All the Shades of Grief by Ellora Sutton (Nightingale & Sparrow)

In this vibrant debut pamphlet, Ellora Sutton excavates grief to discover the beautiful, the ugly, the playful and the startling. One could argue that mourning is much-explored terrain in poetry, covered by poets throughout the ages, from Shakespeare to Emily Berry in her acclaimed 2017 collection Stranger, Baby yet Sutton’s pamphlet brings new truths about grief and its countless ‘shades’ to the table.

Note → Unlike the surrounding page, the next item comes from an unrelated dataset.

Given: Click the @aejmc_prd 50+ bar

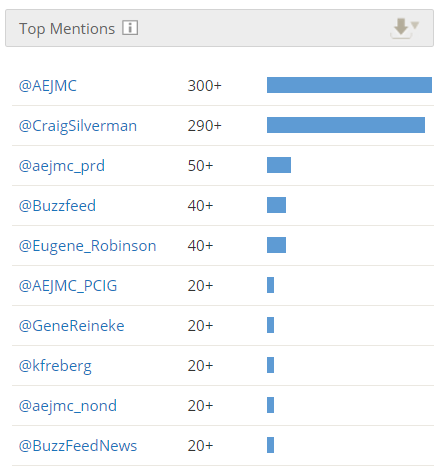Looking at the screenshot, I should click(x=279, y=165).
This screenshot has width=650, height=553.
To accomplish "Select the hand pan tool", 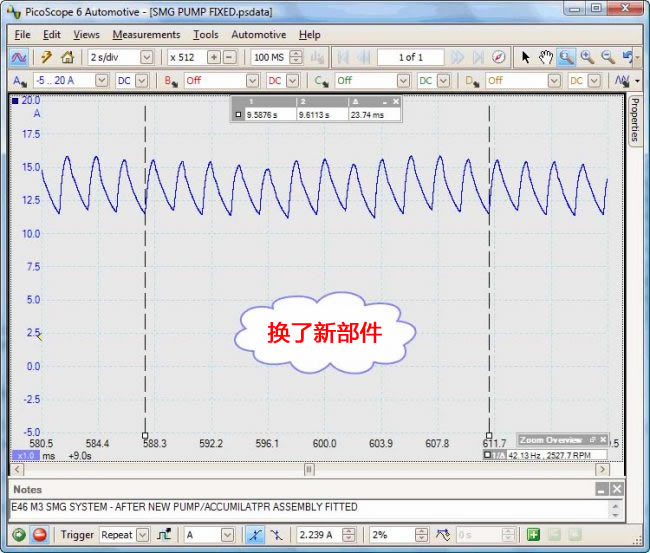I will click(x=546, y=57).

Sutton’s imagery is bold and striking. The pamphlet opens with the visceral: ‘Darling – / if I could, I’d dislocate my jaw like one of those snakes / and float my soul out to you’, and with the speaker crying ‘molten gold’. Later, there is a dead badger ‘spangled with flies’, an empty pickled onion crisp packet ‘squeezed until (it is) a dead rat’, a portrait of loss as ‘a passport with a corner cut’, a woman in the moon tucked up like ‘a sweet red adzuki bean’, a radio that forecasts rain ‘before demonstrating / beautifully / with Mozart’. This confidence in use of imagery and metaphor – the ability to convincingly declare that a horse ‘melts / to a Greek chorus on the bank’ – is enthralling.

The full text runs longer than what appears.